I'm analyzing a dataset including 13000 students. Students are clustered into schools/grades. The ICC (intraclass correlation coefficient) shows that students in a same school are correlated. Therefore, I'd to take this clustering effect into account. One way is to run a linear regression and run the robust variance estimator on top of that to guard against getting biased estimates. Can we take the clustering effect into account with the sandwich estimator?. I think we cannot since the epsilon^2 matrix is still a diagonal matrix.
What I think we should do is to run a GEE model with exchangeable varcov matrix for students in a same school and then we should run the robust varcov on top of the GEE model.

Anyways, assuming that sandwich estimator by itself can account for the school clustering effect, I've fitted two separate GEE models one with exchangeable varcov matrix and the other one with the robust variance estimator (also known as Huber-White, Sandwich Estimator, or empirical variance estimator). The point is under both models I get the same estimated variance per each covariate, but my GEE exchangeable estimates leads to much larger beta estimates that are also statistically significant whereas similar beta covariates are not significant in GEE with robust varcov estimator. I wonder why it happens?
I use SAS 9.3 to fit my model (proc GENMOD):

Exchange:

repeated subject = SCHIID/type = EXCH;

Empirical Estimator:

repeated subject = SCHIID/ covb; 

Best Answer

One way is to run a linear regression and run the robust variance estimator on top of that to guard against getting biased estimates.

An important point here is that having pockets of correlated data does not bias your estimates in a linear model - it results in having inflated standard errors. In a non-linear model (e.g. logistic regression), you can get biased estimates, since the population average effect is, in general, different from the individual specific effect, which is not the case with a linear model. More information on this distinction is in this answer

Can we take the clustering effect into account with the sandwich estimator?

From the title, I assume you're talking about using Huber White sandwich standard errors for your confidence intervals and $p$-values. These do impose a diagonal covariance matrix but are robust to the diagonal entries possibly being different - for that reason they were originally used when there is possible heteroskedasticity in your errors, which means that the error variance in non-constant.

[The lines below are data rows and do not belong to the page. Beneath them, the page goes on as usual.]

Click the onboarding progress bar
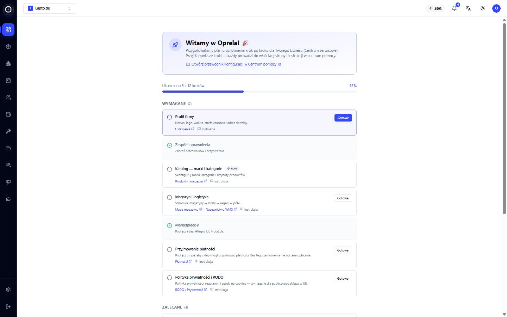 click(259, 92)
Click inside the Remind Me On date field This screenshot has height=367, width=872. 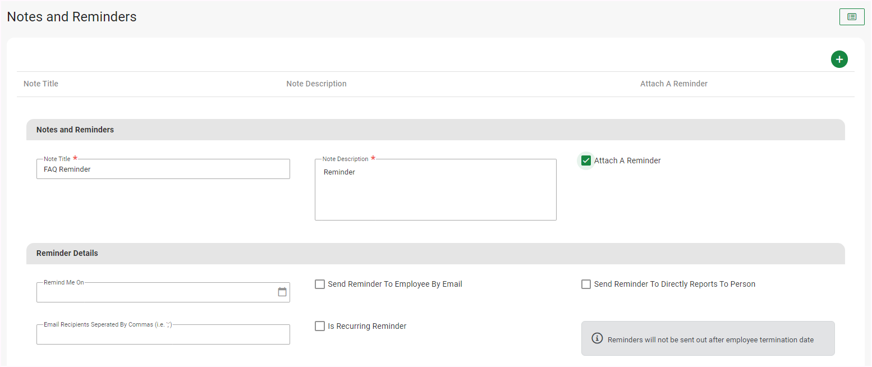pos(154,292)
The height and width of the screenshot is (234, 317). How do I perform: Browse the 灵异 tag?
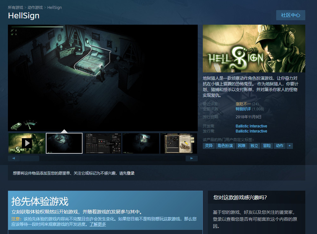click(208, 146)
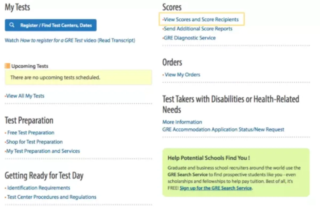Click the magnifying glass search icon
This screenshot has height=209, width=320.
point(12,25)
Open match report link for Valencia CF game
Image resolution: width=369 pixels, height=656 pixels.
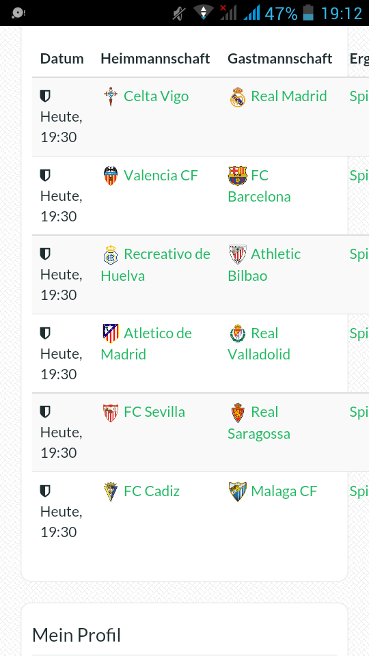click(x=359, y=176)
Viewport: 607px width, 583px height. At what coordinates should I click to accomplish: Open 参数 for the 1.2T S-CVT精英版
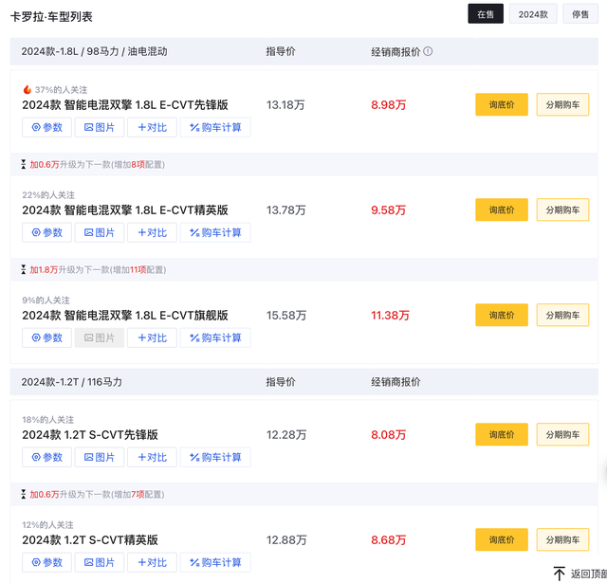[46, 562]
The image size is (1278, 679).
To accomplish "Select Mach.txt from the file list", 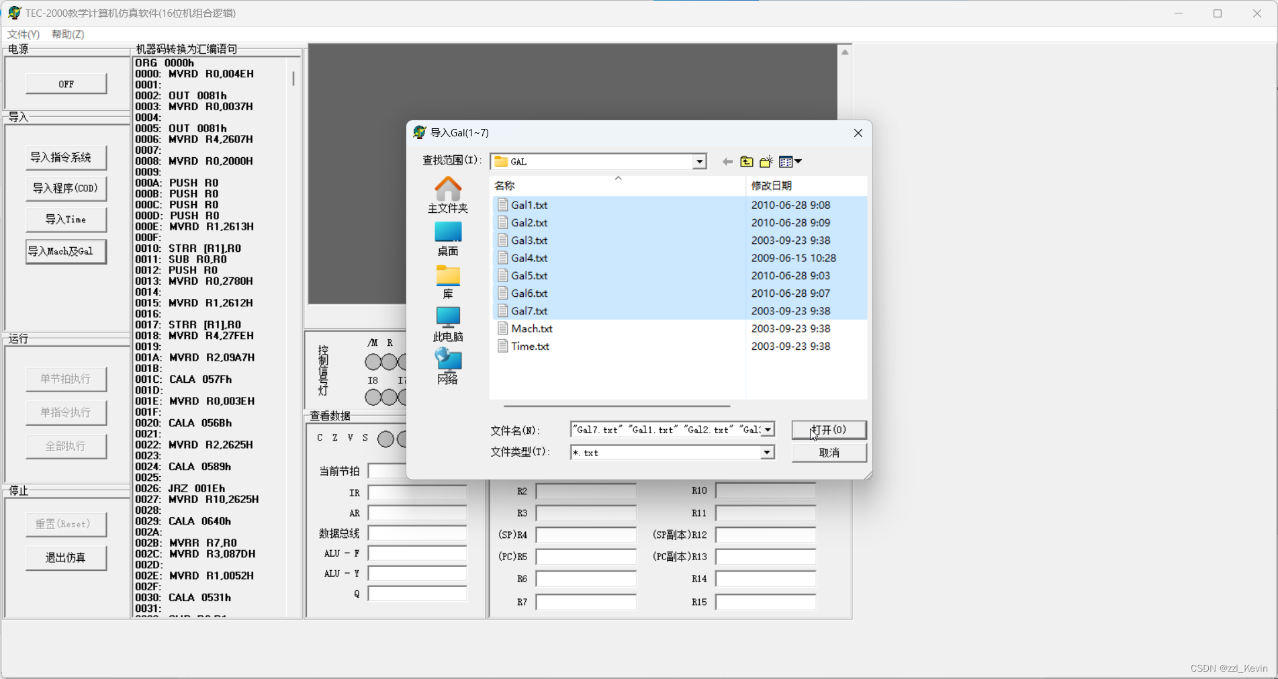I will tap(532, 328).
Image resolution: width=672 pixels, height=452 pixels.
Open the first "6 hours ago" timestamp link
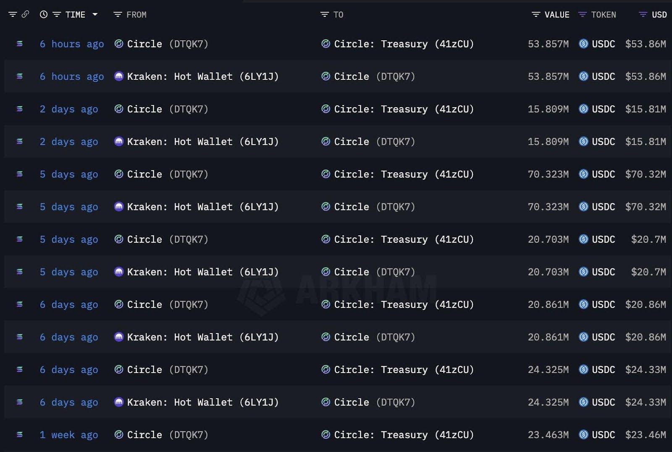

But, using a slight modification of the Huber-White standard errors where the "meat" of the sandwich is replaced with an empirical estimate of the covariance matrix within a cluster (still called Huber-White standard errors) provides inference that is robust to non-independence within a cluster (but not between clusters!) - this modification is described pretty clearly in a 2006 paper in The American Statistician called On The So-Called “Huber Sandwich Estimator” and “Robust Standard Errors” by David Freedman.

This procedure robust to non-independence within a cluster in the sense that they will still give you asymptotically unbiased inference (i.e. the confidence levels and $p$-values will be right) even if there is correlation within a cluster. I suspect this is what your code labeled 'Empirical Estimator' code is doing.

I've fitted two separate GEE models one with exchangeable varcov matrix and the other one with the robust variance estimator (also known as Huber-White, Sandwich Estimator, or empirical variance estimator). The point is under both models I get the same estimated variance per each covariate, but my GEE exchangeable estimates leads to much larger beta estimates that are also statistically significant whereas similar beta covariates are not significant in GEE with robust varcov estimator. I wonder why it happens?

In general, the GEE model solves the equation

$$ \sum_{i=1}^{n} \frac{ \partial \mu_i }{ \partial \beta } V(\alpha)^{-1} (y_i - \mu_i) = 0$$

as a function of the regression coefficients, $\beta$, where $\mu_i = x_i \beta$ is the expected values of the cluster $i$ response, $y_i$, given the predictors $x_i$ under the specified model. $V(\alpha)^{-1}$ is the "working" covariance matrix of the of the elements of cluster $i$. (note that $\mu_i=x_i \beta$ because we're dealing with a linear model but GEEs can more generally use a link function so that $\mu_i=g(x_i \beta))$

A key point here is that when you change the working covariance, you change the estimating equation, therefore the $\beta$ that solves it will be different. For example, if $V$ was $\sigma^2$ down the diagonal and $0$ off the diagonal and $\mu_i = x_i \beta$ as it does here, then the GEE estimator is the least squares estimator, which will not solve that equation in the exchangeable case. So it is no surprise that you're getting different parameter estimates. It may be a coincidence that you're getting the same standard errors.

In your situation, I'd suggest reporting the results that used the exchangeable covariance matrix since. While GEE-based inference in consistent even when you're misspecified the correlation structure, it is known that GEE estimators are more efficient when you use a more appropriate covariance structure and, if you have evidence that there are large intra-class correlations within a school, then the exchangeable correlation will probably provide a much closer approximation to the true association structure.